4 ancho chiles, stemmed, split and seeded
1 tablespoon olive oil
1 medium onion, chopped
2 garlic cloves, minced
1 jalapeno, seeded and minced
1 (14 1/2 oz) can tomatoes in juice, drained, juice reserved
1 tablespoon fresh lime juice
Salt to taste

Heat a large skillet over medium-high heat. Place the chiles skin side down in
the skillet and cook until they are a deeper shade and more pliable, about
2 minutes. Transfer to a medium bowl, add enough hot water to cover, and put a
saucer on top of the chiles to submerge them.

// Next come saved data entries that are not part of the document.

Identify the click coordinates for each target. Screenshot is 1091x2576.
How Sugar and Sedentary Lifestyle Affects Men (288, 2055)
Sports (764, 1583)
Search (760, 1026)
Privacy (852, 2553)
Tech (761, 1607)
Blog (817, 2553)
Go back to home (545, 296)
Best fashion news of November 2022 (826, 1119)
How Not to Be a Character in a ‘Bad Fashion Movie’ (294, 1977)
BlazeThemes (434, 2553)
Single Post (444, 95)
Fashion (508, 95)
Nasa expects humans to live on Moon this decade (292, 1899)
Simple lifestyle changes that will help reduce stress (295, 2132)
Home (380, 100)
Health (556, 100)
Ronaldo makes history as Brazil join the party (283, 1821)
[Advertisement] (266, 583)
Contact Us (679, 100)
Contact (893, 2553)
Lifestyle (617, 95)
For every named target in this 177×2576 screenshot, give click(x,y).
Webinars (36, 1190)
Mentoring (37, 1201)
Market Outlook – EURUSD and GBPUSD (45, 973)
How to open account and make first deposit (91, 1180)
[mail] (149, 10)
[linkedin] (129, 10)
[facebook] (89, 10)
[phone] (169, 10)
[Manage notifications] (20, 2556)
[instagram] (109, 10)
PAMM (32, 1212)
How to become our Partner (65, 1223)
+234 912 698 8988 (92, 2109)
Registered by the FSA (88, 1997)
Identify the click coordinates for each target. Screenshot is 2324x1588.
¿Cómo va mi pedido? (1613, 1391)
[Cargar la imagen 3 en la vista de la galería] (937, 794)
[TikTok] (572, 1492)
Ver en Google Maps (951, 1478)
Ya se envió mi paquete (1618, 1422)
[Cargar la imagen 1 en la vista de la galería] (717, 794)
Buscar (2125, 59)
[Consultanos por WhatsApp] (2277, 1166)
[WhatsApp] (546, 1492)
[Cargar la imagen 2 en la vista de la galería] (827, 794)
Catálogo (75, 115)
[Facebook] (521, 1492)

Let stand until softened, about
20 minutes, then drain well.
Heat the oil in a medium skillet over medium heat. Add the onion, jalapeno and
garlic and cook, stirring often, until the onion softens, about 3 minutes.
Remove from the heat.
Combine the drained tomatoes and chiles in a blender. Puree, adding enough of
the reserved tomato juice to reach the desired thickness. Transfer to a medium
bowl, stir in the onion mixture, and season with salt. Let cool to room
temperature. (The dip can be prepared up to 2 days ahead, covered, and
refrigerated.) Transfer to a serving bowl and serve at room temperature.

Make-Ahead: The salsa can be prepared up to 2 days ahead.

Ancho chiles give this salsa its moderately high heat level and deep red
color. If you wish, add 1 cup fresh or frozen corn kernels or canned beans
to the salsa to provide extra substance.